▶ **Source document**
There are always going to be exceptions to the rule and in the case of the Jeanie Johnston we have a ship with a record that by 19th century standards was to be envied. A coming together of a ship’s doctor, a ships master/captain and a ship’s owner who tried their best to deliver their passengers to the new world and never lost a life.

The original Jeanie Johnston was built in 1847 on the banks of the St. Lawrence River in Quebec City, Canada. Its architect was the Scottish-born shipbuilder and master craftsman John Munn.

The 408 ton cargo ship was purchased in Liverpool by John Donovan and Sons of Tralee, Co. Kerry. As the famine gripped Ireland, the company ran a successful trade bringing emigrants from Ireland to North America and returning with timbers bound for the ports of Europe.

The Jeanie Johnston made her maiden voyage on 24th April 1848 from Blennerville, Co. Kerry to Quebec with 193 passengers on board. Over the next seven years the ship made 16 voyages to North America carrying over 2,500 emigrants safely to the New World. Despite the seven week journey in very cramped and difficult conditions, no life was ever lost on board the ship - a remarkable achievement which is generally attributed to the ship's captain, Castletownshend-born James Attridge and the experienced Ship's Doctor, Dr Richard Blennerhassett.

The Jeanie Johnston boasted just a single main deck and a poop deck, housing its travellers in very cramped bunks. It offered few comforts on the hazardous journey, which usually lasted about two months, but it was also far removed from the infamous “coffin ships” most notably associated with the thousands of emigrants who perished on the transatlantic voyages in 1847.

The emigrants on the Jeanie Johnston were berthed below deck in the steerage area, where temporary accommodation was rigged up for them, and they were expected to provide their own bedding. They were pressed tightly together in tiny spaces - four to a six foot-square bunk, with two children counting as one adult! It is difficult to visualise that, on one trip, the stalwart ship carried a total of 254 passengers. These brave Irish souls paid the fare of £3.10 shillings to make the heroic journey to the “New World”.

[Rows showing where targets appear]
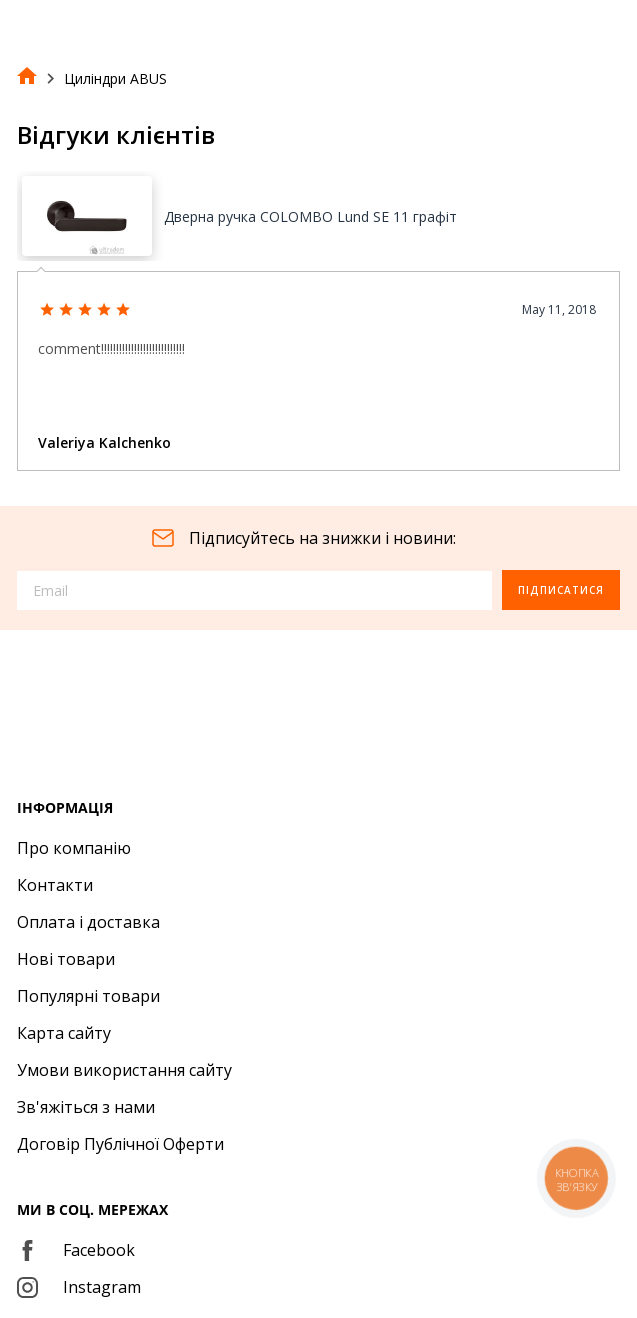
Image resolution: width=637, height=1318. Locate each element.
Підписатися (561, 590)
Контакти (55, 885)
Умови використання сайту (124, 1070)
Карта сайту (64, 1033)
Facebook (76, 1250)
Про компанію (74, 848)
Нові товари (66, 959)
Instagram (79, 1287)
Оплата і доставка (88, 922)
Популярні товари (88, 996)
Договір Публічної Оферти (120, 1144)
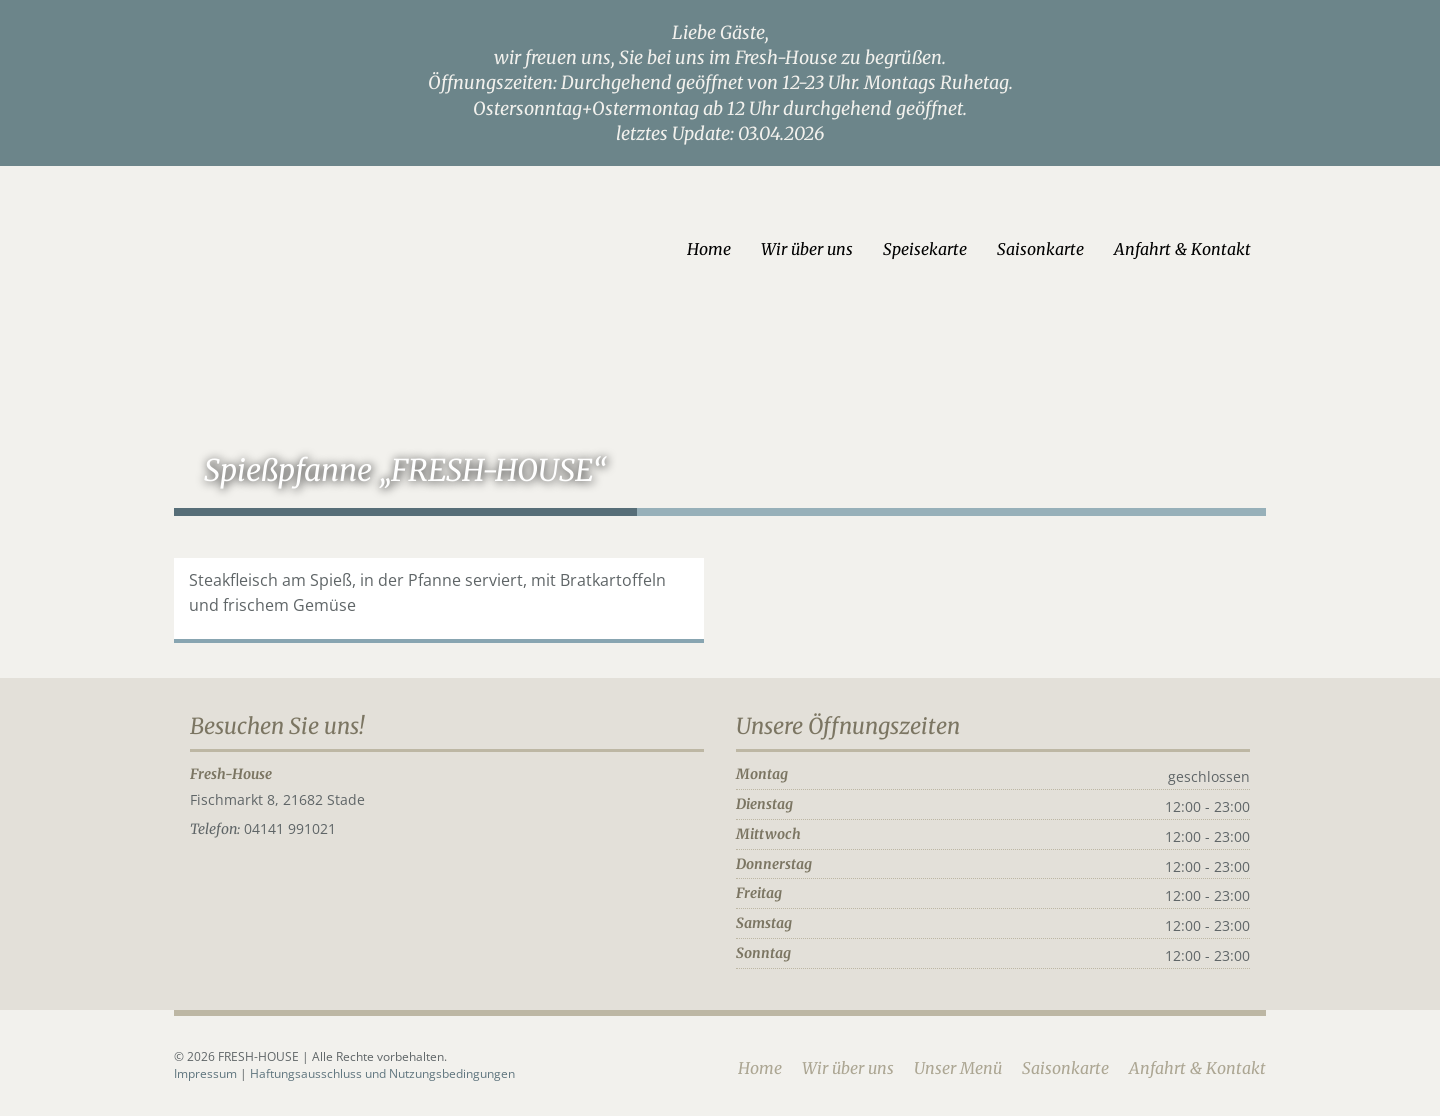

▶ **Things to do**
• A. According to the Jeanie Johnston text, who designed the original ship?
• B. Update the records from the line with "Instagram (79, 1287)" up to and including the last line of the records, replacing "Оплата і доставка" with "Доставка і оплата" and changing nothing else. Give only those lines, and leave the pictures out.
The text about the ship and the records are unrelated material.

▶ **Solved tasks**
• A. The Scottish-born shipbuilder and master craftsman John Munn.

• B.
Instagram (79, 1287)
Доставка і оплата (88, 922)
Популярні товари (88, 996)
Договір Публічної Оферти (120, 1144)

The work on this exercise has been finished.